§ **Verifica la comprensione**
1. Secondo la recensione di “Rock Action”, quanti brani contiene il disco e quanti di questi sono semplici intermezzi?
2. Prosegui la recensione di “Rock Action” dal punto in cui si interrompe.

§ **Testo di partenza**
La musica degli scozzesi, dal punto di vista emotivo, è quanto di più potente ed intenso si possa trovare in giro, una finestra spalancata su di un universo di percezioni terrene ed oniriche che si fondono in tutt’uno travolgente ed armonioso al tempo stesso, un’epica delle emozioni che ad ogni brano si tinge di colori nuovi. Ma è anche un’entità complessa e dall’equilibrio fragile, che procede in perfetta autonomia rispetto alle tendenze e alle direzioni tracciate dal panorama esterno, risultando tuttavia ostile alla stasi e alle definizioni imposte.

Rock Action” è il primo germe dell’insofferenza dei Mogwai nei confronti della propria stessa creatura, e fin dal titolo mette in chiaro la voglia di distanziarsi dal prefisso “post”, in un desiderio di normalità e di evasione che è impresso con forza in tutti i suoi 39 minuti di durata. Come segno di ulteriore rottura, Stuart Braithwaite e soci interrompono il rapporto fin qui super-proficuo con la storica Chemikal Underground per avvalersi della collaborazione totale della Southpaw.

Sono solo 8 brani (di cui 2 in realtà fungono da semplici intermezzi), la cui principale novità è che sono canzoni vere e proprie, con una struttura quasi tradizionale, ben lontane da quelle atmosfere minimali in cui magici crescendo si schiantavano in fragorose esplosioni come onde di un mare orgoglioso.

Mogwai

In “Rock Action” l’energia non si sprigiona ostentando prepotenza, feedback e distorsioni, semmai si espande in un dilagare progressivo che cresce di intensità ascolto dopo ascolto. Quella dei Mogwai in questo terzo capitolo della propria discografia è una formula nuova e audace, che colpisce per la naturalezza con cui raggiunge il risultato coniando immediatezza e sperimentazione in un avvolgente processo di sottrazione.

Le chitarre, quasi mai distorte e al solito impegnate in un dialogo continuo ed ipnotico, sono costantemente immerse in un’atmosfera discreta ma incisiva di fiati, rumori di sottofondo, archi, synth, accompagnati diffusamente dalle voci, talvolta al naturale, altre volte sintetiche, quasi sempre assolute e sorprendenti protagoniste. C’è tutto questo nella splendida Take Me Somewhere Nice, diventata nel tempo uno dei pezzi più rappresentativi dell’intera discografia della band scozzese: la voce, che qui è nientemeno che di David Pajo (Slint), è distesa su un tappeto di chitarre acustiche, interventi elettronici e un tumulto gentile di archi ed ottoni. L’atmosfera è dilatata, fluida e sognante, difficile da descrivere a parole, ma tremendamente facile da avvertire sulla pelle.

§ **Estratto del dataset**

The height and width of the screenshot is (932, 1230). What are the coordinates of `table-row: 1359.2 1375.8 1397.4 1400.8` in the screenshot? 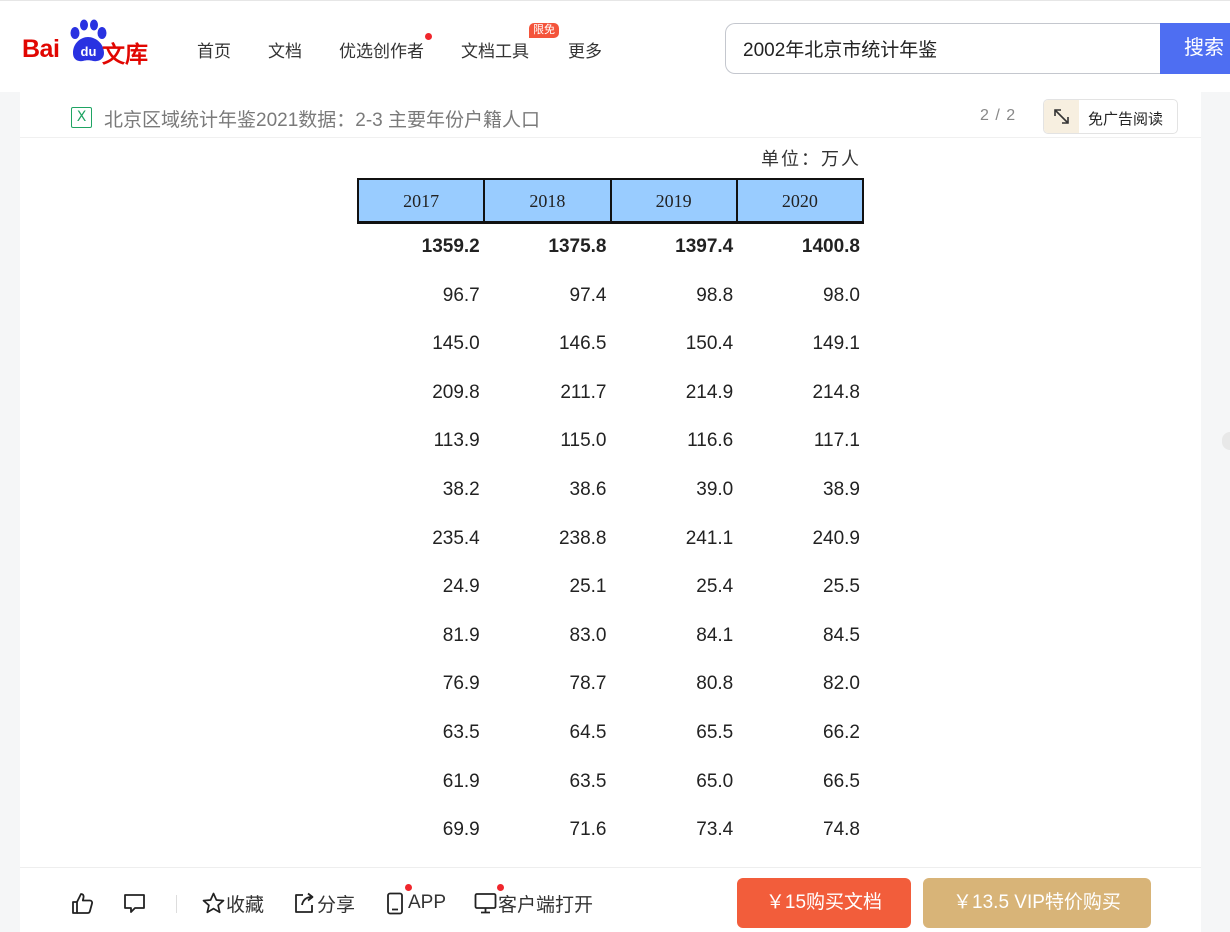 It's located at (610, 248).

§ **Risposte alle attività**
1. Il disco contiene 8 brani, 2 dei quali fungono da semplici intermezzi.

2.
Ci sono tratti di punteggiatura industrial nell’opening Sine Wave, in cui il mood generale deve però molto agli insegnamenti dei Tortoise, mentre Dial:Revenge – con Gruff Rhys dei Super Furry Animals – plasma con successo in una entità unica gli elementi di una ballata quasi indie-folk e l’inquietudine post-elettrica propria della band. Nei due episodi comunque più vicini alle sonorità dei primi due album – You Don’t know Jesus e la successiva 2 Rights Make 1 Wrong, non a caso gli unici due strumentali del lotto – va in scena ancora l’amara escalation di sommosse emotive già assunta come marchio di fabbrica della produzione dei Mogwai: c’è però, soprattutto nella seconda, una lunga suite di più di 9 minuti e tanti umori diversi, l’impegno nell’introdurre e integrare elementi diversi, come i già presenti archi, gli ottoni, il banjo e un coro iperspaziale. Infine, la conclusiva Secret Pint è un abbraccio caldo, sghembo e conciso su cui svetta un seducente e sinistro stridere di archi fantasmagorici, l’ultimo passaggio di un sogno sottile ma indimenticabile.

Talvolta sottovalutato, “Rock Action” è invece un disco fondamentale nella discografia dei Mogwai, un lavoro di sintesi in cui convivono il passato e il futuro e che segna con successo la prima di una lunga serie di magistrali operazioni di demolizione e ricostruzione dell’universo post-rock.